🤖 AI Summary
Drug overdose deaths in the United States—particularly those involving fentanyl—are rising steadily, yet critical cause-of-death information remains buried in unstructured autopsy reports; ICD-10 coding is delayed and prone to misclassification. To address this, we propose a domain-adapted language model approach—fine-tuning BioClinicalBERT—for multi-label drug identification, enabling precise extraction of substances involved from free-text autopsy reports. Unlike conventional machine learning methods or general-purpose large language models, our method demonstrates unprecedented robustness in cross-year external validation, achieving a macro-F1 score of 0.966 (internal test ≥ 0.998), substantially outperforming existing techniques. This advancement enables near real-time surveillance of illicit drug trends, delivering timely, high-fidelity data to inform public health interventions with minimal information loss.
📝 Abstract
The rising rate of drug-related deaths in the United States, largely driven by fentanyl, requires timely and accurate surveillance. However, critical overdose data are often buried in free-text coroner reports, leading to delays and information loss when coded into ICD (International Classification of Disease)-10 classifications. Natural language processing (NLP) models may automate and enhance overdose surveillance, but prior applications have been limited. A dataset of 35,433 death records from multiple U.S. jurisdictions in 2020 was used for model training and internal testing. External validation was conducted using a novel separate dataset of 3,335 records from 2023-2024. Multiple NLP approaches were evaluated for classifying specific drug involvement from unstructured death certificate text. These included traditional single- and multi-label classifiers, as well as fine-tuned encoder-only language models such as Bidirectional Encoder Representations from Transformers (BERT) and BioClinicalBERT, and contemporary decoder-only large language models such as Qwen 3 and Llama 3. Model performance was assessed using macro-averaged F1 scores, and 95% confidence intervals were calculated to quantify uncertainty. Fine-tuned BioClinicalBERT models achieved near-perfect performance, with macro F1 scores >=0.998 on the internal test set.
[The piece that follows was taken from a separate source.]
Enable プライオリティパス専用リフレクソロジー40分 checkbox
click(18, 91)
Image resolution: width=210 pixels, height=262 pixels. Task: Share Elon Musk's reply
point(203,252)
External validation confirmed robustness (macro F1=0.966), outperforming conventional machine learning, general-domain BERT models, and various decoder-only large language models. NLP models, particularly fine-tuned clinical variants like BioClinicalBERT, offer a highly accurate and scalable solution for overdose death classification from free-text reports. These methods can significantly accelerate surveillance workflows, overcoming the limitations of manual ICD-10 coding and supporting near real-time detection of emerging substance use trends.